Methods: A subset of OUTCOMEREA database including 6046 patients with sepsis or septic shock admitted in French ICUs between 1995 and 2015 is considered for the analysis. We combined a parametric nonlinear mixed-effects submodel to model the SOFA evolution and parametric subdistribution hazards submodels adjusted on age, to model the risk of death in the presence of ICU discharge as a competing event. The nonlinear structural function allows monotone as well as non-monotone SOFA trends. Parameters are estimated on the training data set composed of 4050 random patients of the data set by the maximization of the likelihood using the SAEM  algorithm implemented on Monolix software. Using Metropolis-Hastings  algorithm implemented in Monolix and the estimated population parameters, the a posteriori distribution of the individual parameters is computed for a new patient knowing his SOFA measurements until a given landmark time. Four landmark times are considered for the analysis at 1, 5, 10 and 15 days after patient admission. Performances are assessed with time dependent Area Under the Curve (AUC) and Brier score  on an external validation set, composed of the remaining 1996 patients of the data.

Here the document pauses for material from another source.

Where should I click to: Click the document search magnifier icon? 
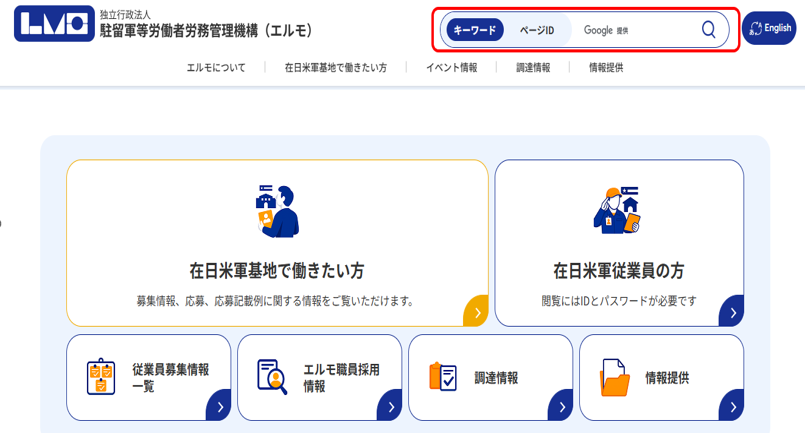coord(271,377)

Results: Median age was 65.1 years (IQR: 52.7 – 76.2) and median admission SOFA was 6 (IQR : 4 – 9). 19% of the patients died 30 days after their admission while 72% were discharged. As expected, an increase in SOFA score is significantly associated with an increase of the death risk and a decrease of the discharge risk. The joint modelling approach leads to good predictive performances for the earliest landmark time: a 1-day follow-up leads to an AUC of 0.72 (with 95% CI: [0.69,0.75]) and a Brier score of 0.15 (with 95% CI: [0.14,0.16]). Later landmark times are associated with very good predictive performances: for landmark =15d, AUC = 0.90 (with 95% CI: [0.88,0.92]) and Brier score = 0.10 with 95% CI: [0.09,0.11]).
Conclusion: The joint modelling approach allows to quantify the future risk of death associated with any individual SOFA history while genuinely overcoming known issues relative to time-dependent covariates in subdistribution hazards models. In fact, the joint analysis considers the endogenous nature of the covariate, his complete history and his measurement error. The proposed model applied for individual dynamic predictions can be useful for clinicians in routine medical practice, as the identification of most at risk patients as early as possible, and support clinical decisions such as therapeutic escalation or limitation. The methodology can be easily applied to other fields when a marker is associated with the occurrences of multiple events.